The firm said high fuel costs and low freight rates in container shipping affected first quarter 2012 performance.   

NOL’s supply chain management business, APL Logistics, reported a 7 per cent increase in first quarter revenue. Core EBIT (Earnings Before Interest and Taxes) in the logistics business was US$13m.

“There were positive signs in the first quarter – the freight rate increases in March and growth in the logistics business,” said NOL Group CEO Ng Yat Chung.  “But we must continue to aggressively manage our operating costs, and streamline our organisation for greater efficiency.”

APL, NOL’s liner shipping business, reported first quarter 2012 revenue of US$2bn, down 4 per cent from a year ago. Revenue per FEU (forty-foot equivalent unit) declined 7 per cent,due mostly to lower rates. Bunker fuel price increased from US$523/tonne in 1Q 2011 to US$684/tonne in 1Q2012. APL reduced fuel consumption by 75,000 tonnes even though overall cargo volume increased 4 per cent in the first quarter.

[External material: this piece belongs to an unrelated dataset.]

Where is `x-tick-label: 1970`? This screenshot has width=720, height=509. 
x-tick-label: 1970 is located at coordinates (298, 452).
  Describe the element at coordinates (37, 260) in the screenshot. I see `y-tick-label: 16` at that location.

“Rates have been moving up since March, but not yet enough to offset the high cost of fuel,” said APL president Kenneth Glenn.  “Much more remains to be done to increase rates and manage down expenses.”

NOL said that in the first quarter of 2012 it achieved about US$100m of cost savings under its ongoing programme and it is on track to achieve US$500m worth of savings for 2012. The savings were primarily through reduced fuel consumption and improved operational costs. 

NOL is also undertaking an organisational restructuring that will result in an additional annual savings of about US$70m from 2013 onwards. The company said that its organisation structure around the world will be streamlined to shorten decision cycles and respond better to market changes and evolving customer needs.  

Looking ahead, the company said the group's financial performance would remain weak if conditions for rates and fuel costs do not improve.